:: 課題の目的 ::
スウェーデンの社会保険制度と学校での働き方をめぐるコメントの文章を、最後の文の後から書き継いでください。

:: 元の文書 ::
━━━

とはいえ、社会保険制度の基本はその制度に対する国民の「信頼」だ。つまり、高い保険料や税金が本当に給付を必要としている人々に使われ、いざ自分がそのような立場になった時にちゃんと給付を受けられる、と人々が信じているからこそ保険料や税金を支払う気になるのだ。だから、その信頼を崩さないための処置をきちんとして欲しい。
上司の指示により来年2月にスウェーデンへ調査に行くことになったのですが、そのミッションがあまりに曖昧で途方にくれており、なかば泣きそうになりながら情報収集しているところにこのブログに出会いました。豊富な話題や明晰な考察に、感動しながら少しずつ読ませていただいています。調査のヒントになりそうな記事も幾つか見られ、大変助かると同時に、個人的にも良い刺激をいただいております。
こんな優秀な方が海外でご活躍されていることを知り、同じ日本人として嬉しくも誇らしいような思いさえあります。
今後もこちらの記事に関して、コメントやご質問などさせていただくことがあるかもしれません。ご笑覧いただければ幸いです。
長々と失礼いたしいました。
そちらは大変寒い日が続くかと思いますが、お身体に気をつけて、今後ますますのご活躍をお祈りしております。
私はスウェーデンの中学校を度々参観させていただいてています。
私の訪れる学校では幾人かの教師は子どもを学校につれてきて、授業をしたりしています。生徒はごく自然に接しています。
午前中にデイケアから子どもが熱をだしていると連絡が入った女性教師は午後の授業をすべて自習にし帰って行きました。また、子どもが熱をだした際は2日間位休みをとったり午後出勤にしていたりしています。

━━━

:: データ抜粋 ::

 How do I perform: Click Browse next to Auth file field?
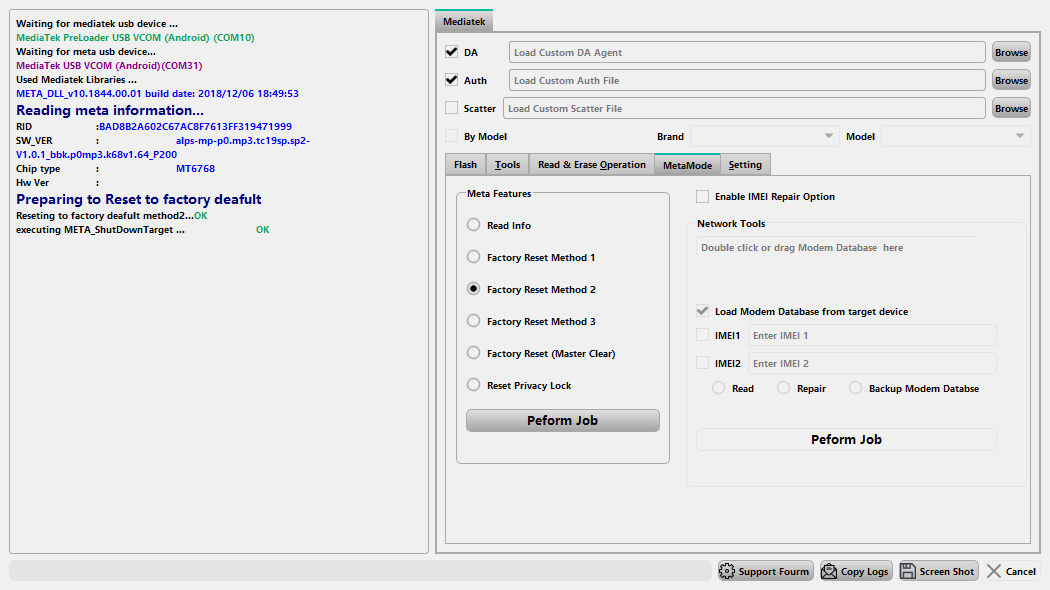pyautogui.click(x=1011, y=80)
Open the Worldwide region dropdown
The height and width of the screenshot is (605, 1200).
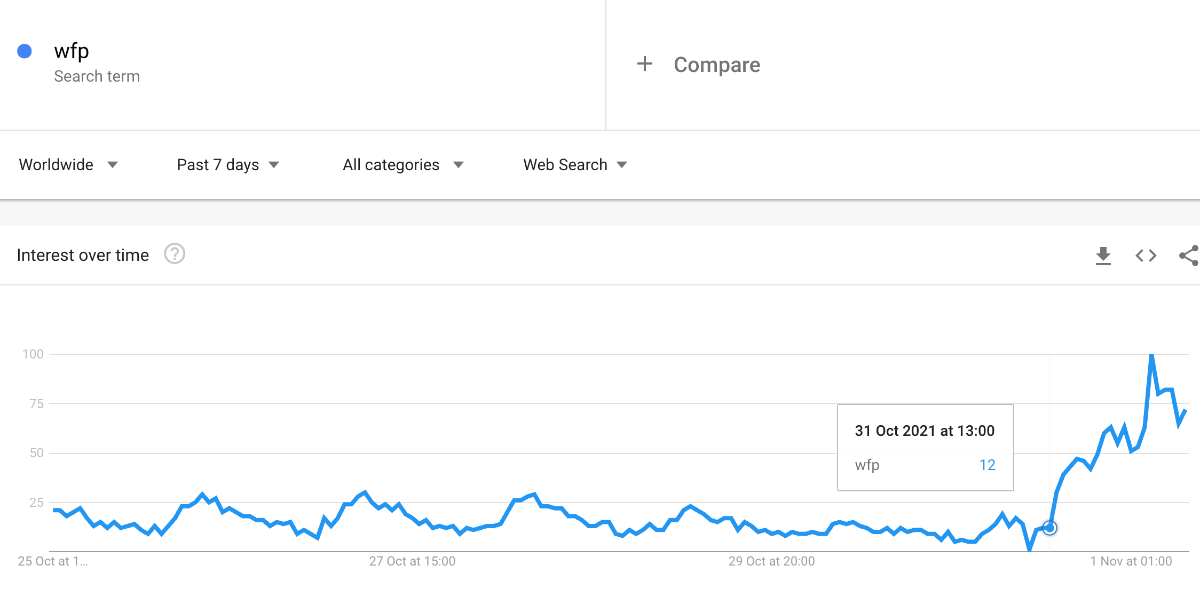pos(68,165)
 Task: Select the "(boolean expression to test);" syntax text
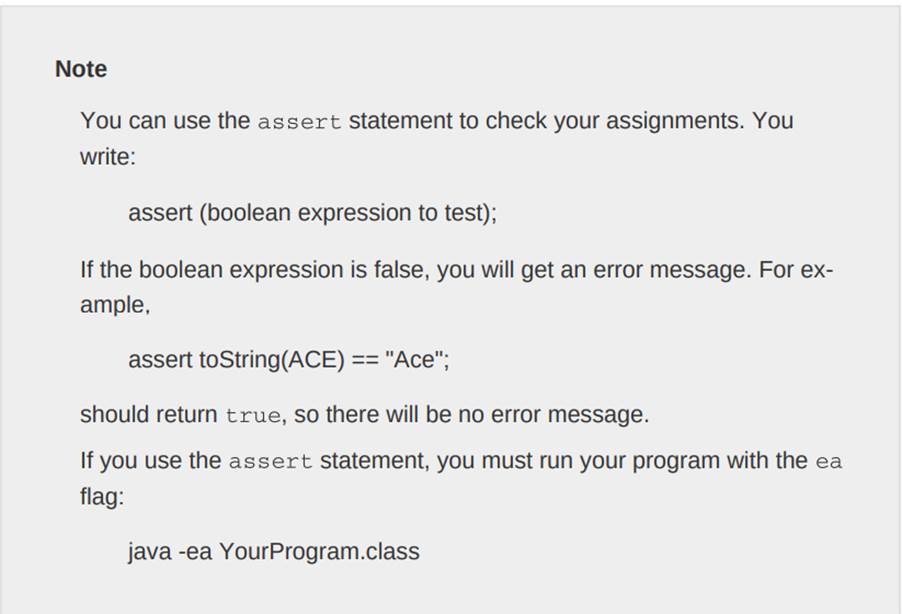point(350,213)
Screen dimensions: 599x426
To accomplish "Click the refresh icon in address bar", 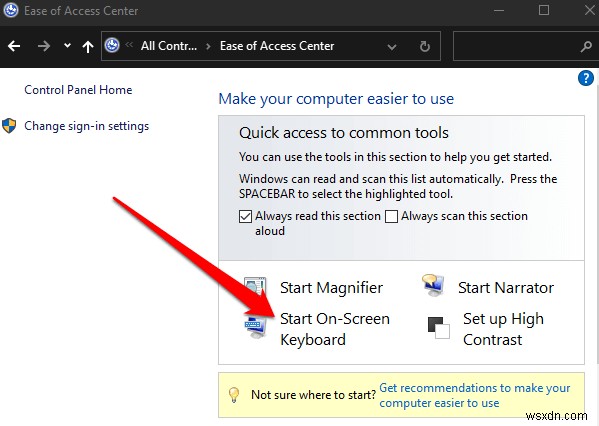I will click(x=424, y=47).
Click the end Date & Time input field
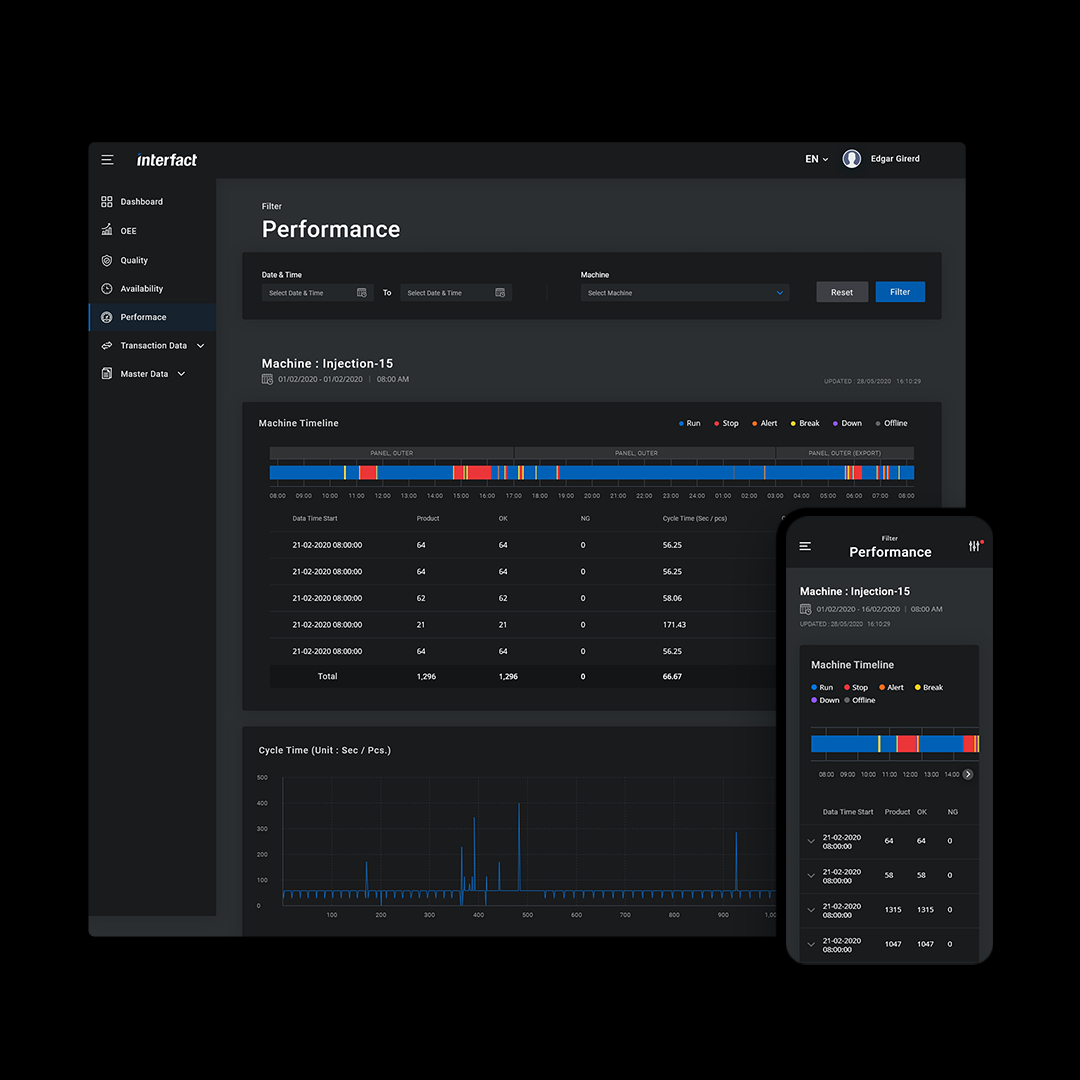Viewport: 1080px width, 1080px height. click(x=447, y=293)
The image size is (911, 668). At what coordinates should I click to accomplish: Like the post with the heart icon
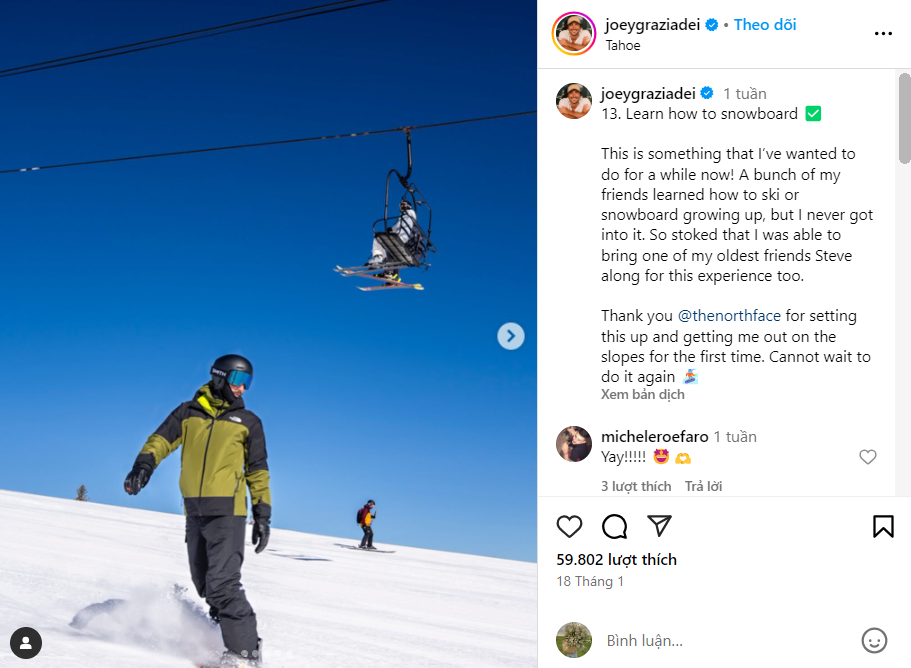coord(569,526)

━━━

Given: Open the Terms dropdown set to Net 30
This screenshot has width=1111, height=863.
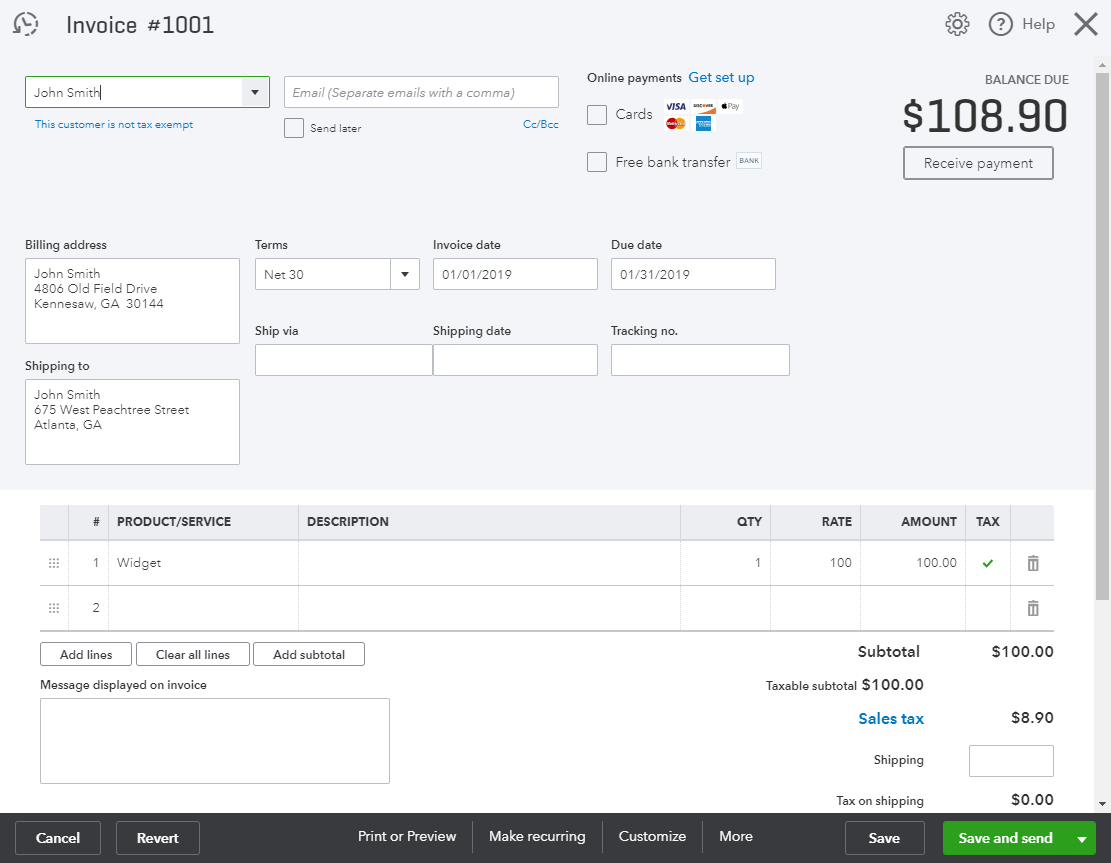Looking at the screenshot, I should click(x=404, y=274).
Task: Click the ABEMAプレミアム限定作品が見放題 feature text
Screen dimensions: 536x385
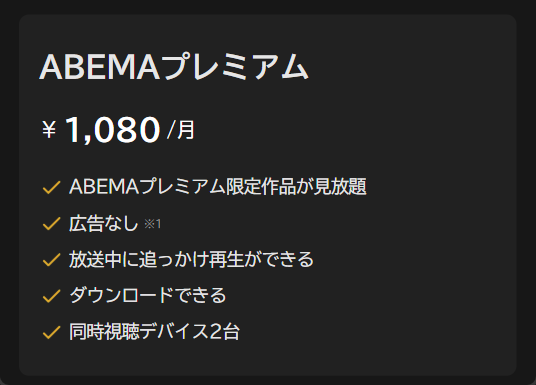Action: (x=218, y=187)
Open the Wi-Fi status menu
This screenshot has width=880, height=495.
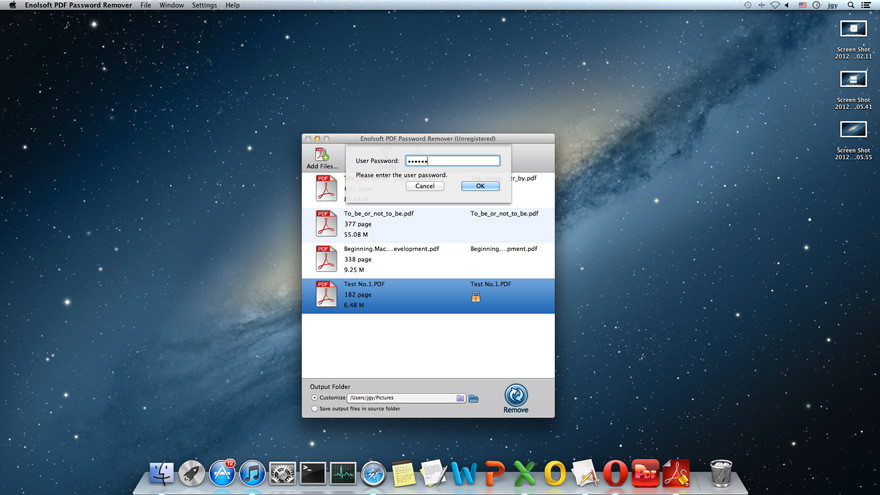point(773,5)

━━━

:: 解答例 ::
育児休暇をとっている教師はよく子どもを見せにやってきます。男性もいました。3ヶ月の中で少なくとも4人はみました。
そして思うことは、この国では結婚していない結婚している状態のカップルがたくさんいるということです。
ところで保育園の需要と供給、費用などについてどのようになっているでしょうか。
>そのミッションがあまりに曖昧で
どんなテーマなのか気になるところです。コメント欄でなんなので、メールを送ってくださっても構いません。(自己紹介の所にあります)
コメントや質問、お待ちしております。
学校にも子供を連れてきているのは、面白いですね。育児休暇中でない先生も、連れてきているんですよね。どういう理由からなんでしょうね。(保育所が休みとか・・・?、それとも社会勉強のため?)
>午前中にデイケアから子どもが熱をだして
>いると連絡が入った女性教師は午後の授業
>をすべて自習にし帰って行きました。また、
>子どもが熱をだした際は2日間位休みをと
>ったり午後出勤にしていたりしています。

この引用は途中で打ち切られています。